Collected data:
━━━━━━

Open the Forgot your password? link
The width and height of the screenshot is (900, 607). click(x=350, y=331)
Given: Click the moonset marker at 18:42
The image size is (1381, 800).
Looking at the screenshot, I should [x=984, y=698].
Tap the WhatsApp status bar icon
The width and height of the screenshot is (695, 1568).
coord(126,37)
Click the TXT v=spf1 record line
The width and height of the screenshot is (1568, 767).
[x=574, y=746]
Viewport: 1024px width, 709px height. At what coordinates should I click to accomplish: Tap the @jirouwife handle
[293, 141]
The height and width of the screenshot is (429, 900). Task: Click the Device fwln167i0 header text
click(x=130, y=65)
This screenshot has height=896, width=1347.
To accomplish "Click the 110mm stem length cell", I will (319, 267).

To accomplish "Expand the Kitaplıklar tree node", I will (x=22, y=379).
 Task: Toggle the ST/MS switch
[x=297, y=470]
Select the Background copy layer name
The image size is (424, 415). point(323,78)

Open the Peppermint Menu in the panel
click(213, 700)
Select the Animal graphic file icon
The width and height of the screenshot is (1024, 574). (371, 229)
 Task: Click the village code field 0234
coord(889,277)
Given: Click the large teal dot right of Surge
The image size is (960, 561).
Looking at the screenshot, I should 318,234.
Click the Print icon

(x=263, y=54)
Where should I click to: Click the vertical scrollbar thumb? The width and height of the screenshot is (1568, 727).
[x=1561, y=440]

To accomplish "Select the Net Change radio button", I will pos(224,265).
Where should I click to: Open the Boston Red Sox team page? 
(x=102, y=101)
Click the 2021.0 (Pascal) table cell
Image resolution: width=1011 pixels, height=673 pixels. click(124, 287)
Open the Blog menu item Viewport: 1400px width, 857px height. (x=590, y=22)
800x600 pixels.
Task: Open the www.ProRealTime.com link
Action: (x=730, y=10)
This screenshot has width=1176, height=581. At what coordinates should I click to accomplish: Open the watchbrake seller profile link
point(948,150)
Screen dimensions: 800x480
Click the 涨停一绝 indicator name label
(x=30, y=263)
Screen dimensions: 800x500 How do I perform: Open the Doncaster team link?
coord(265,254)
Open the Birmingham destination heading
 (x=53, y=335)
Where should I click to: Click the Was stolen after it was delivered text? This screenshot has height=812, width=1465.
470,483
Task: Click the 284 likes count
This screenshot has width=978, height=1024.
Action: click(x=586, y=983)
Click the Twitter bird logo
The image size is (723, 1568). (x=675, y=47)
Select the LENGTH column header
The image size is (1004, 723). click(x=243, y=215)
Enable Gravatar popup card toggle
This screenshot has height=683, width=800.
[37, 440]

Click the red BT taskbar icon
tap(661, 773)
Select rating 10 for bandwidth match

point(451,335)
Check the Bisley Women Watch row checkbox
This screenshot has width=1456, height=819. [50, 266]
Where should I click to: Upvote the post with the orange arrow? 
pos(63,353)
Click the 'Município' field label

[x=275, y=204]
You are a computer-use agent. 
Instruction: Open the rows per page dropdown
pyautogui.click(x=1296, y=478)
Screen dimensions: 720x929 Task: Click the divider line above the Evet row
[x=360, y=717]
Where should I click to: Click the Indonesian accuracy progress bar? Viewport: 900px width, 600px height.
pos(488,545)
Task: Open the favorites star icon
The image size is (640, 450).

━━━━━━

Description of the task: Without omission, return all of the records exactly as given.

Solution for this task:
Open the Forgot your password? link
The width and height of the screenshot is (900, 607). click(x=350, y=331)
Given: Click the moonset marker at 18:42
The image size is (1381, 800).
Looking at the screenshot, I should [x=984, y=698].
Tap the WhatsApp status bar icon
The width and height of the screenshot is (695, 1568).
coord(126,37)
Click the TXT v=spf1 record line
The width and height of the screenshot is (1568, 767).
[x=574, y=746]
Viewport: 1024px width, 709px height. At what coordinates should I click to accomplish: Tap the @jirouwife handle
[293, 141]
The height and width of the screenshot is (429, 900). Task: Click the Device fwln167i0 header text
click(x=130, y=65)
This screenshot has height=896, width=1347.
To accomplish "Click the 110mm stem length cell", I will (319, 267).

To accomplish "Expand the Kitaplıklar tree node", I will (x=22, y=379).
 Task: Toggle the ST/MS switch
[x=297, y=470]
Select the Background copy layer name
The image size is (424, 415). point(323,78)

Open the Peppermint Menu in the panel
click(213, 700)
Select the Animal graphic file icon
The width and height of the screenshot is (1024, 574). (371, 229)
 Task: Click the village code field 0234
coord(889,277)
Given: Click the large teal dot right of Surge
The image size is (960, 561).
Looking at the screenshot, I should 318,234.
Click the Print icon

(x=263, y=54)
Where should I click to: Click the vertical scrollbar thumb? The width and height of the screenshot is (1568, 727).
[x=1561, y=440]

To accomplish "Select the Net Change radio button", I will pos(224,265).
Where should I click to: Open the Boston Red Sox team page? 
(x=102, y=101)
Click the 2021.0 (Pascal) table cell
Image resolution: width=1011 pixels, height=673 pixels. click(124, 287)
Open the Blog menu item Viewport: 1400px width, 857px height. (x=590, y=22)
800x600 pixels.
Task: Open the www.ProRealTime.com link
Action: (x=730, y=10)
This screenshot has width=1176, height=581. At what coordinates should I click to accomplish: Open the watchbrake seller profile link
point(948,150)
Screen dimensions: 800x480
Click the 涨停一绝 indicator name label
(x=30, y=263)
Screen dimensions: 800x500 How do I perform: Open the Doncaster team link?
coord(265,254)
Open the Birmingham destination heading
 (x=53, y=335)
Where should I click to: Click the Was stolen after it was delivered text? This screenshot has height=812, width=1465.
470,483
Task: Click the 284 likes count
This screenshot has width=978, height=1024.
Action: click(x=586, y=983)
Click the Twitter bird logo
The image size is (723, 1568). (x=675, y=47)
Select the LENGTH column header
The image size is (1004, 723). click(x=243, y=215)
Enable Gravatar popup card toggle
This screenshot has height=683, width=800.
[37, 440]

Click the red BT taskbar icon
tap(661, 773)
Select rating 10 for bandwidth match

point(451,335)
Check the Bisley Women Watch row checkbox
This screenshot has width=1456, height=819. [50, 266]
Where should I click to: Upvote the post with the orange arrow? 
pos(63,353)
Click the 'Município' field label

[x=275, y=204]
You are a computer-use agent. 
Instruction: Open the rows per page dropdown
pyautogui.click(x=1296, y=478)
Screen dimensions: 720x929 Task: Click the divider line above the Evet row
[x=360, y=717]
Where should I click to: Click the Indonesian accuracy progress bar? Viewport: 900px width, 600px height.
pos(488,545)
Task: Open the favorites star icon
The image size is (640, 450).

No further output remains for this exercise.